The meaning of words frequently changes over time and words mean different things to different generations or different cultures. A good example of this is the word ‘sick’– to me it means someone is unwell or means a pile of vomit. However, to my teenagers it means something is impressive or attractive!
Biological Sex
Until quite recently the words sex and gender were used interchangeably to mean someone’s biological sex. Someone’s biological sex is determined at conception. The moment that a sperm fertilises an egg the sex of the developing baby is decided. A sperm with a Y chromosome combined with an egg (which always has an X chromosome) will be a male child. In the same way a sperm with an X chromosome combined with an egg will be a female child. There are some rare disorders where there are missing or extra chromosomes, but basically the presence or absence of a Y chromosome determines whether a baby is male or female. It is the X and Y chromosomes that then determine what reproductive organs the baby develops (there are a few very rare medical disorders where this can go wrong).

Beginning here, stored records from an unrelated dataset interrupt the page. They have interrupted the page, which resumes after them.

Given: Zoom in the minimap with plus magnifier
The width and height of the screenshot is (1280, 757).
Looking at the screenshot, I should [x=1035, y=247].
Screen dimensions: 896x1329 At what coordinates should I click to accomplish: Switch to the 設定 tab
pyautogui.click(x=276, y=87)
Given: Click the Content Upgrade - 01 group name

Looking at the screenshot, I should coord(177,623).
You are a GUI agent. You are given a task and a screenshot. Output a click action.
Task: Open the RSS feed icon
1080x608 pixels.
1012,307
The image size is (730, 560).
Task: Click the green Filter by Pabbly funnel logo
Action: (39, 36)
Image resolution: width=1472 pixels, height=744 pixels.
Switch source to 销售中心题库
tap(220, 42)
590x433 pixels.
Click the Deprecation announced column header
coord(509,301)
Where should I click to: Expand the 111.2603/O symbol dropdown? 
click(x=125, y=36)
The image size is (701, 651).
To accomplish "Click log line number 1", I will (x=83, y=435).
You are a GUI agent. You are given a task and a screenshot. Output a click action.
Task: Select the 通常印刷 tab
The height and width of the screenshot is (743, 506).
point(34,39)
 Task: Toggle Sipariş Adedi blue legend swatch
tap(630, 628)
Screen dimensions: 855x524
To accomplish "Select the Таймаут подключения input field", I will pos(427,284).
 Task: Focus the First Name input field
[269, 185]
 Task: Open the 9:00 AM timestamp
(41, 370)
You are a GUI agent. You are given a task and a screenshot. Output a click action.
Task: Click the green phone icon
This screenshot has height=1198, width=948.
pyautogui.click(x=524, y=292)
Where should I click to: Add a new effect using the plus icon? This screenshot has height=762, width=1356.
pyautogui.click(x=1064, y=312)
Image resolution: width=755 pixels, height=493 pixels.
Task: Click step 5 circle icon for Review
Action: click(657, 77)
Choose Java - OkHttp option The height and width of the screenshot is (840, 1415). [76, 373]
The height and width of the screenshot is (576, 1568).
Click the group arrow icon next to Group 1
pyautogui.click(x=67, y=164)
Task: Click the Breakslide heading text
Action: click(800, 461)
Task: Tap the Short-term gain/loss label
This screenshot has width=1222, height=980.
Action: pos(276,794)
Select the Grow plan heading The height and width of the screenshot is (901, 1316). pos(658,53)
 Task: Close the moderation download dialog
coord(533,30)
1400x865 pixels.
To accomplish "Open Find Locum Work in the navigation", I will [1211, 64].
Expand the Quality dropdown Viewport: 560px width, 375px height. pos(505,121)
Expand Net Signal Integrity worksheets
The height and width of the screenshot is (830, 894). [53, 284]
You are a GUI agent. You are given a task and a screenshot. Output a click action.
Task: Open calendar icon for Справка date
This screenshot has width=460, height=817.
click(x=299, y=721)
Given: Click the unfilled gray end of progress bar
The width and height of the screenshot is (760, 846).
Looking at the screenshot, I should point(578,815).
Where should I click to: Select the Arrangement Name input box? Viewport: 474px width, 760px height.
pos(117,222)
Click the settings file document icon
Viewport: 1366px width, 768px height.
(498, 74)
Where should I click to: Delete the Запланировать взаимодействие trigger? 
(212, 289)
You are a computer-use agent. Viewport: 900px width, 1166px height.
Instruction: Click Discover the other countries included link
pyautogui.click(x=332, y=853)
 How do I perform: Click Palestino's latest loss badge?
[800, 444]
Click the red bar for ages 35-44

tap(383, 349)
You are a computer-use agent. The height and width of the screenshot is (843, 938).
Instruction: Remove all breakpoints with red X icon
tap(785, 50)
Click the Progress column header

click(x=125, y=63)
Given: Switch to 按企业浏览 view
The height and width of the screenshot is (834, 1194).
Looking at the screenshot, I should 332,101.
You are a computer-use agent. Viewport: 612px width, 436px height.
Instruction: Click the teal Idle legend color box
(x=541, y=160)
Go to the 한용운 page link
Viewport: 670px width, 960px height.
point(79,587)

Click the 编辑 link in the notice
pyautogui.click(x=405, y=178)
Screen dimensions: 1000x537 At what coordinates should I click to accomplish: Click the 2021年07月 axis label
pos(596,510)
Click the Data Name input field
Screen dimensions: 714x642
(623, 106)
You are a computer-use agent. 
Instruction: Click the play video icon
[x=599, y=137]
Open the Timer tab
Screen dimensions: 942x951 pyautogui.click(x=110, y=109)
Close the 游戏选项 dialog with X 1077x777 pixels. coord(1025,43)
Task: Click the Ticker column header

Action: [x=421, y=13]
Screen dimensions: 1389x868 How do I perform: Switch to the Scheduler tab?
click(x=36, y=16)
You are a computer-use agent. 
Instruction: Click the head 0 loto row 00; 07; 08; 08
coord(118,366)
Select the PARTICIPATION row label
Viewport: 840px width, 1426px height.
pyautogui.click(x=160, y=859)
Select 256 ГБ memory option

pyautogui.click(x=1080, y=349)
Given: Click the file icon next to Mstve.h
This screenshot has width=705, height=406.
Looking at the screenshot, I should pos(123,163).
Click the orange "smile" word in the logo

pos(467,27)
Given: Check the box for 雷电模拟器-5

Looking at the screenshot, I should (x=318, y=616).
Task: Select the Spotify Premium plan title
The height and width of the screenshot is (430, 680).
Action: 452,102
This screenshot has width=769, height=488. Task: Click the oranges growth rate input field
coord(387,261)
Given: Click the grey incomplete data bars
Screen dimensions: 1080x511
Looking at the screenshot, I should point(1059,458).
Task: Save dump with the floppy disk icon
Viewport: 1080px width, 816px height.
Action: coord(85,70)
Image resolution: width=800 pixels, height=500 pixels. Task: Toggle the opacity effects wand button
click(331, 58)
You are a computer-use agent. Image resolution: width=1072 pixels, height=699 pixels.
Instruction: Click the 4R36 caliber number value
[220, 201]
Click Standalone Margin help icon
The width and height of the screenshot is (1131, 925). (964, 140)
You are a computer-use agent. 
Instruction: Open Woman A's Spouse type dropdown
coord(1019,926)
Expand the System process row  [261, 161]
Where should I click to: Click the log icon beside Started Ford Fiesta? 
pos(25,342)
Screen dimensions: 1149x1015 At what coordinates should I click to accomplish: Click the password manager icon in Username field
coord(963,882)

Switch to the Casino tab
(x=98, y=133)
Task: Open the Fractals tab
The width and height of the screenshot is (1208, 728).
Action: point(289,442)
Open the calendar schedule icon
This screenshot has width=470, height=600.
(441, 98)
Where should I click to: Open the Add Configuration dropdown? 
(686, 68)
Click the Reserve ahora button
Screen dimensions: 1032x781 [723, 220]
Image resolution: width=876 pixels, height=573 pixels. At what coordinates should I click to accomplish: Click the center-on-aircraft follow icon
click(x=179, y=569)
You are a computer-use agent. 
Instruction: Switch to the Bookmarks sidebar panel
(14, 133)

Some parents like to know the sex of their baby before it is born and the sonographer can usually tell by looking at the genitalia when they do an ultrasound scan. If the parents decide not to find out before the baby is born, then there is great excitement at birth as everyone asks “is it a boy or a girl?”. The midwife looks at the baby’s genitalia and in the vast majority of cases it is very easy to see whether the baby is male or female.
Biological sex then is determined by chromosomes at conception and observed at a scan or at birth.
Gender
Until recently when a person was asked their gender on a form, what it actually meant was their biological sex. This is important especially in medical records because many illnesses affect males and females differently. However, over the last decade, a change in how society understands the word gender has led to endless confusion!
Gender is now commonly understood to mean the characteristics of women, men, girls and boys that are socially constructed (World Health Organisation’s definition). That means that gender is being understood in terms of what a person does, how they behave, how they dress, etc., rather than their biological sex.
Gender Identity
This definition of gender also means that people have begun to identify as a gender which is not the same as their biological sex, particularly if they do not fit society’s view of what a person of their sex should be like. Hence the term ‘gender identity’ which is defined as a person’s internal sense of whether they are male or female, both or neither. Just to make things even more complicated people also talk about gender expression which is defined as a person’s behaviour, mannerisms, interests and appearance that are associated with categories of femininity and masculinity.
So you can see that initially the terms sex and gender meant basically the same thing – biological sex based on chromosomes and observed in reproductive organs. However, in our society currently they mean different things. Biological sex cannot be changed regardless of how a person might see themselves or how they might behave or dress.
As Christians our understanding of who we are comes not from inside ourselves but from God who created us. He created each of us male or female; this was determined at conception and is unchangeable.
So God created man in his own image, in the image of God he created him; male and female he created them.
Genesis 1:27
For you formed my inward parts; you knitted me together in my mother’s womb. I praise you, for I am fearfully and wonderfully made. Wonderful are your works; my soul knows it very well. My frame was not hidden from you, when I was being made in secret, intricately woven in the depths of the earth. Your eyes saw my unformed substance; in your book were written, every one of them, the days that were formed for me, when as yet there was none of them.